─── MATERIAL PROVIDED

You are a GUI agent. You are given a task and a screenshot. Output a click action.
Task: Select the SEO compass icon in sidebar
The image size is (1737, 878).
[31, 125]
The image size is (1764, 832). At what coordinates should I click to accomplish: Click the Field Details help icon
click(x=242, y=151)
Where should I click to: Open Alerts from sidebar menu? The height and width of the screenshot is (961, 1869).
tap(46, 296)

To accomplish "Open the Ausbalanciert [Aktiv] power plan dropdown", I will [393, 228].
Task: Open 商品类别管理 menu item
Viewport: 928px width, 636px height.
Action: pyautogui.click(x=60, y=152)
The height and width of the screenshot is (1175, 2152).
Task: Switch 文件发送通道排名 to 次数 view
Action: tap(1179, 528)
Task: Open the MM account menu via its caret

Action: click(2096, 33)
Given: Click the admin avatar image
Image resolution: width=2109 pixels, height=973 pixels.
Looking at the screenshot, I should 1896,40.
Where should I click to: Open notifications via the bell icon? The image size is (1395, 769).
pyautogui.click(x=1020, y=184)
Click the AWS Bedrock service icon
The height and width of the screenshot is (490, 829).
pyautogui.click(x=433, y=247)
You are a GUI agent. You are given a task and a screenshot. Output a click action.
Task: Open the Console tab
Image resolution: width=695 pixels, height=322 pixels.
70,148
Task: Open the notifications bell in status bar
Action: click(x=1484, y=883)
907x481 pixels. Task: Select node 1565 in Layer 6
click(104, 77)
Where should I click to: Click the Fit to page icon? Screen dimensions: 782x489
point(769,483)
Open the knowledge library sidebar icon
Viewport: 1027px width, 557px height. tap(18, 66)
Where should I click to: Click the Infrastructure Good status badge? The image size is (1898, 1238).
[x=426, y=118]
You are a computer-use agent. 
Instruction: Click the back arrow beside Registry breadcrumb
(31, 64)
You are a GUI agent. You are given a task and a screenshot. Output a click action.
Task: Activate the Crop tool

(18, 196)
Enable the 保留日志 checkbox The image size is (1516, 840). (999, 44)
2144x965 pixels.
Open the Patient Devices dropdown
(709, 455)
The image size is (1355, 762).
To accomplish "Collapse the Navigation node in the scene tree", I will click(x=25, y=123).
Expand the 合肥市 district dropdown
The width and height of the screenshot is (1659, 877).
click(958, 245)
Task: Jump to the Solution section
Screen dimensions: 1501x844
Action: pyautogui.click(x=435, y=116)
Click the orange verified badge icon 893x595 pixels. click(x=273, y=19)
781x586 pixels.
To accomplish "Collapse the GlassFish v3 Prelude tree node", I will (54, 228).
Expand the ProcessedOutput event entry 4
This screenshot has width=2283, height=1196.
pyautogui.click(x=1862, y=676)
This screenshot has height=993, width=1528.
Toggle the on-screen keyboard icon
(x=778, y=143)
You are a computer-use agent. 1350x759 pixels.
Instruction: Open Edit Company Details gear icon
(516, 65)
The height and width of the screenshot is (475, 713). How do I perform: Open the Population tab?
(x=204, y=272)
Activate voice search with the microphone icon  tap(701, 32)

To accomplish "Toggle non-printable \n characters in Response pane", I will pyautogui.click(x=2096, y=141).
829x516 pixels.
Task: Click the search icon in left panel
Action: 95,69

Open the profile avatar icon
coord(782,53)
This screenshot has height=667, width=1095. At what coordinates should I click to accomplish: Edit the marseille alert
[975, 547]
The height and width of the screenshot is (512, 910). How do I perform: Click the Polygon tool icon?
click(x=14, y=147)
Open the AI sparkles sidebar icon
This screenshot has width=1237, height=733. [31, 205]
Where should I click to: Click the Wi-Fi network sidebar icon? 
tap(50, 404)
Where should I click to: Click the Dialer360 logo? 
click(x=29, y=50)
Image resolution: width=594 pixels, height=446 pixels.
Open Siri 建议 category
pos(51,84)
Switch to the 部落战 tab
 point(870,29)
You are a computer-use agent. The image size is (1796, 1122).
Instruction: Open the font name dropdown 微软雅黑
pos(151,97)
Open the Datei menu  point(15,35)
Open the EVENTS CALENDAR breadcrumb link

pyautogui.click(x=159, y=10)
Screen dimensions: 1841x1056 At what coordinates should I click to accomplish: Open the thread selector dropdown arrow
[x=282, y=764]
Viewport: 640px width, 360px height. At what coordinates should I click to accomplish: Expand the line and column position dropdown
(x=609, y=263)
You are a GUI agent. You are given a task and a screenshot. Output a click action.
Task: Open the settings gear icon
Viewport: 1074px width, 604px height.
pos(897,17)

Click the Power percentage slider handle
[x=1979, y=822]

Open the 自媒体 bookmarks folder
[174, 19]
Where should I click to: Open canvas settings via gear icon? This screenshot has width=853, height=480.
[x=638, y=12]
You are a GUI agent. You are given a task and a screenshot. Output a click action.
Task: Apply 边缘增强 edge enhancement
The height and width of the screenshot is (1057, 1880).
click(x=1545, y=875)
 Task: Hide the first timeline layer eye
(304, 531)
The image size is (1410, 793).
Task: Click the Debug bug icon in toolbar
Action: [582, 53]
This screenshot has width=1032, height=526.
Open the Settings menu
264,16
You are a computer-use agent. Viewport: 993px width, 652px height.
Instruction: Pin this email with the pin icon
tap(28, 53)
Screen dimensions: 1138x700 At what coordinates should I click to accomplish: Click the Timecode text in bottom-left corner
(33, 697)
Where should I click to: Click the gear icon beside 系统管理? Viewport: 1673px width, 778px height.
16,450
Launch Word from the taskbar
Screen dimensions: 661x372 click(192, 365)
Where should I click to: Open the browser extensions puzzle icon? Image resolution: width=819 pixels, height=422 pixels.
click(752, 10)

──────

__WHAT NEEDS TO BE DONE__. List every line above that holds the word "computer".

__SOLUTION FOR THIS TASK__.
You are a computer-use agent. 
You are a computer-use agent. 1350x759 pixels.
You are a computer-use agent. The image size is (1796, 1122).
You are a computer-use agent. Viewport: 993px width, 652px height.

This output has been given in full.